唐史演義第二十二回 天竺に使し兵を調え叛酋を擒う/亀茲を征し穴に入り名王を虜にす (使天竺調兵擒叛酋 征龜茲入穴虜名王)
第二次高麗遠征と準備
- 廷臣の提案により、高麗を疲弊させるため小部隊による繰り返しの侵攻策に転換。牛進達・李海岸を海路、李世勣を陸路に分けて派遣し、南蘇城・石城・積利城などで戦果を上げたが決定打とはならず撤収した。太宗はさらに大規模な水軍を準備し、貞観二十二年、新羅では善徳女王が没して真徳が後を継いだ。
龜茲問題と徐恵の諫言
- 西域の亀茲国が長らく朝貢を怠っていたことに太宗は立腹し、討伐を検討する。廷臣が諫言をためらう中、女官の徐恵(充容)が上疏し、「力による服従より徳による服従が優る。東の高麗、西の亀茲と両面で兵を興せば民力を消耗するばかり」と説いた。秦の始皇帝・晋の武帝の例を引き、拡張が却って滅亡を招いた故事を挙げて自重を促す内容であった。
- 太宗はこの上疏に感心し、龜茲遠征を一旦見合わせた。折しも薛万徹が高麗の鴨緑水方面で戦果を上げたとの報が届き、これも切り上げさせた。
王玄策の天竺遠征
- 唐僧・玄奘が天竺で見聞したことを機に、天竺(中天竺王・尸羅逸多)は唐に使者を送り交流していたが、尸羅逸多の死後に簒奪者・阿羅那順が即位し、唐使・王玄策の使節団を襲撃した。玄策は吐蕃・泥婆羅の援軍を得て反撃し、阿羅那順を捕らえて長安に凱旋させた。
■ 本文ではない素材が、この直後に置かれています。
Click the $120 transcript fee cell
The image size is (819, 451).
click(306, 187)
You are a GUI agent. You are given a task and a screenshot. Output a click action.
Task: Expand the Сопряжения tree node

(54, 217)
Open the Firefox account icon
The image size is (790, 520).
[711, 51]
太宗は玄策を朝散大夫に任じ、阿羅那順は死罪を免れた。
方士への傾倒と武才人をめぐる予言
- 阿羅那順に随行していた二百余歳と称する方士・那邏邇娑婆寐が長生の術を説き、太宗はこれに強く惹かれて丹薬を服用するようになる。晩年の太宗は色を好み、方士への傾倒も重なって不老長生への執着を深めた。
- この頃、巢刺王妃と隋の蕭皇后が相次いで死去して太宗を悲しませ、さらに太白星の異変や「唐三世の後、女主武王が天下を取る」との予言(秘記)が流布し、太宗は「武」の字を持つ李君羨を疑って処刑した。太史・李淳風に真偽を問うと「すでに宮中にいる」と告げられるが、武媚娘その人への疑いは向けられなかった。
房玄齢、病床から東征中止を諫める
- 太宗は再度高麗東征を計画するが、留守を託された房玄齢は重病の床から「知足知止」を説く上表を子に書かせて奉り、これ以上の高麗遠征は損失が大きいと諫めた。太宗は感じ入るが、まもなく玄齢は没した。
龜茲遠征
- 東征を止めない一方、阿史那社爾を主将に龜茲遠征を敢行。焉耆国を降し、亀茲王・訶黎布失畢を撥換城に追い詰めて捕らえる。しかしその隙に国相・那利が西突厥の援軍を得て都城を急襲し、安西都護・郭孝恪が戦死する事態となったが、唐軍はこれを撃退して那利も生け捕りにし、亀茲は平定された。
突厥車鼻可汗への出兵準備
- 太宗は龜茲王らの謝罪を受けて赦免し、残る突厥の車鼻可汗討伐を計画。冬季を避けて翌春の出兵を決めた。
評語
- 著者は、徐恵の諫言も房玄齢の諫言も太宗の好戦の志を抑えられなかったことを嘆く。王玄策の天竺遠征や阿史那社爾の亀茲遠征は「已むを得ずして已まざる挙」であり、玄策は唐兵を損なわずに功を上げた点で人傑と評価される一方、破格の昇進は得られなかった。対して蕃将らの西征では郭孝恪をはじめ多くの将兵が命を落としており、「一将功成りて万骨枯る」との感慨を記す。方士への傾倒についても暗に諷刺している。